Goal of the exercise: Copy out the lines below word for word, leaving out the pictures.

Records of target positions:

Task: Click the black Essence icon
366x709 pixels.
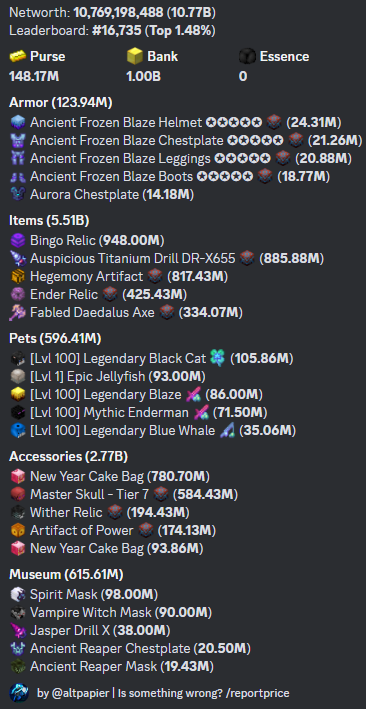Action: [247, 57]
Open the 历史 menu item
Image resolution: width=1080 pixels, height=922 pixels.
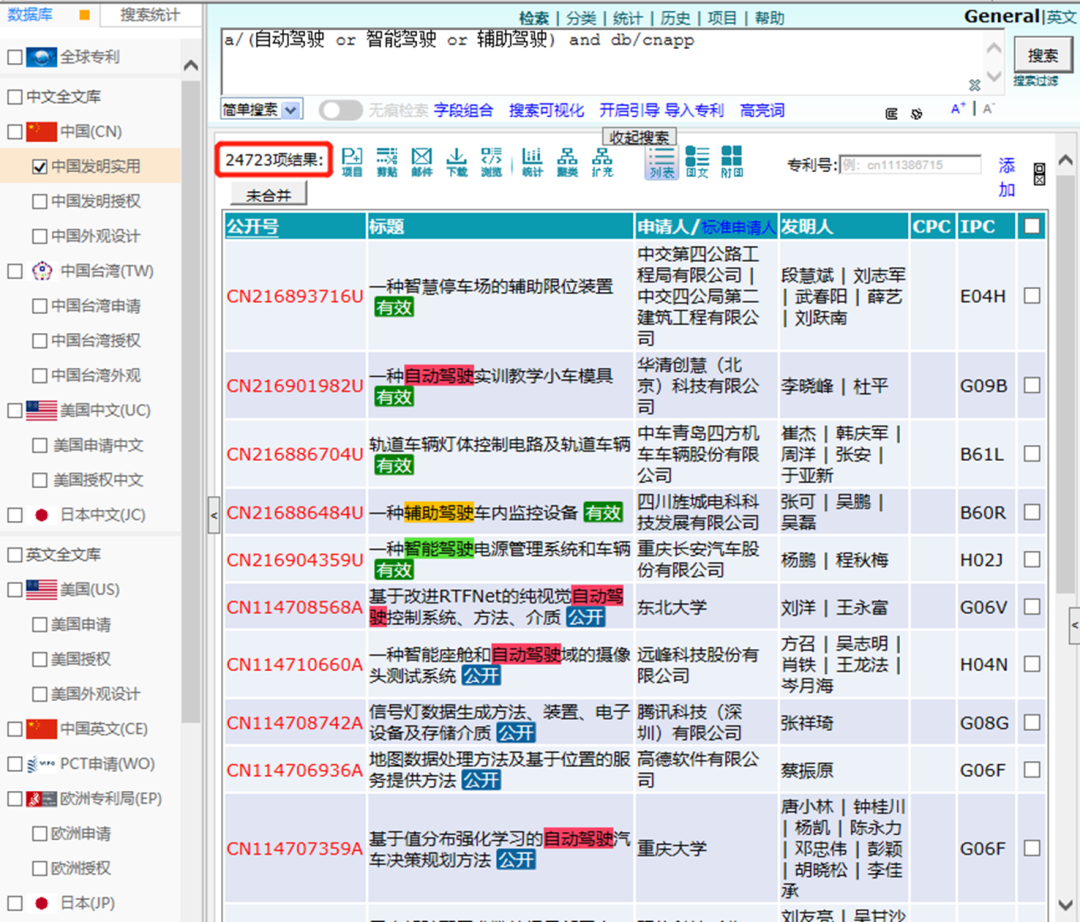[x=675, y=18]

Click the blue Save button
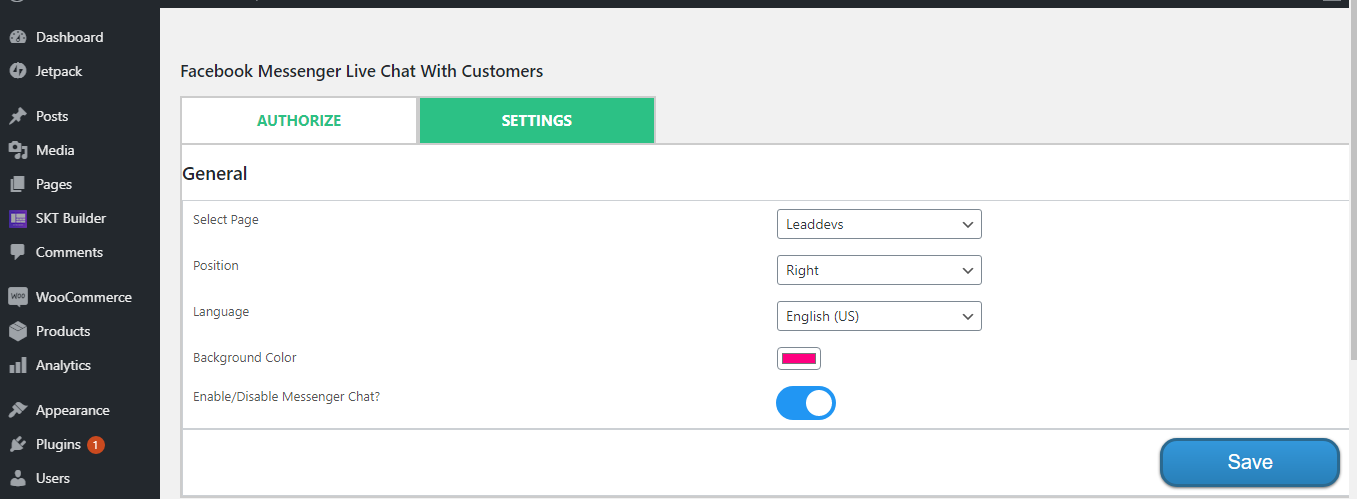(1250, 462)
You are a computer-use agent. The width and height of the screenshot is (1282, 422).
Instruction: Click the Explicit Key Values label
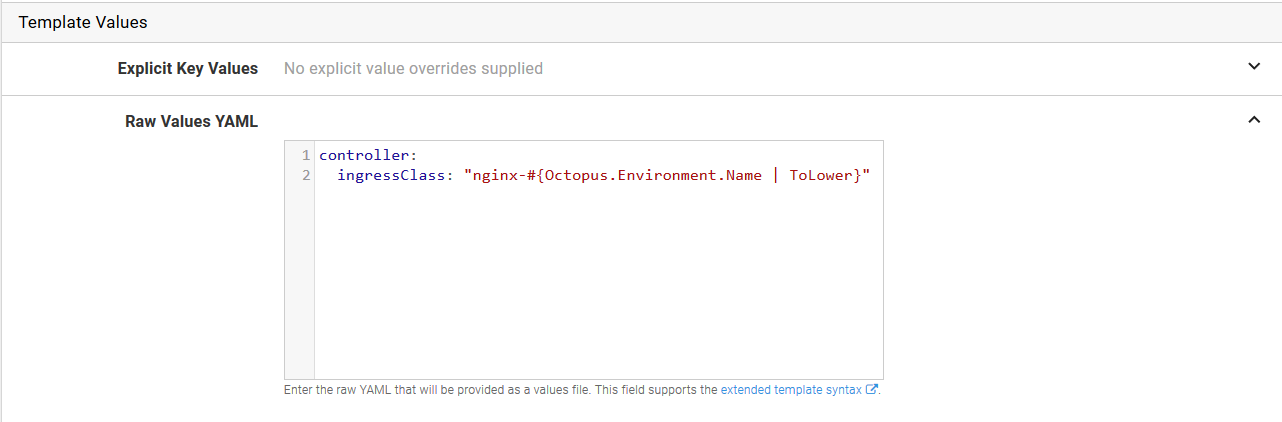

Solution for this problem:
Task: Click the black Essence icon
366x709 pixels.
Action: [247, 57]
Open the 历史 menu item
Image resolution: width=1080 pixels, height=922 pixels.
[x=675, y=18]

Click the blue Save button
(1250, 462)
You are a computer-use agent. The width and height of the screenshot is (1282, 422).
Instruction: Click the Explicit Key Values label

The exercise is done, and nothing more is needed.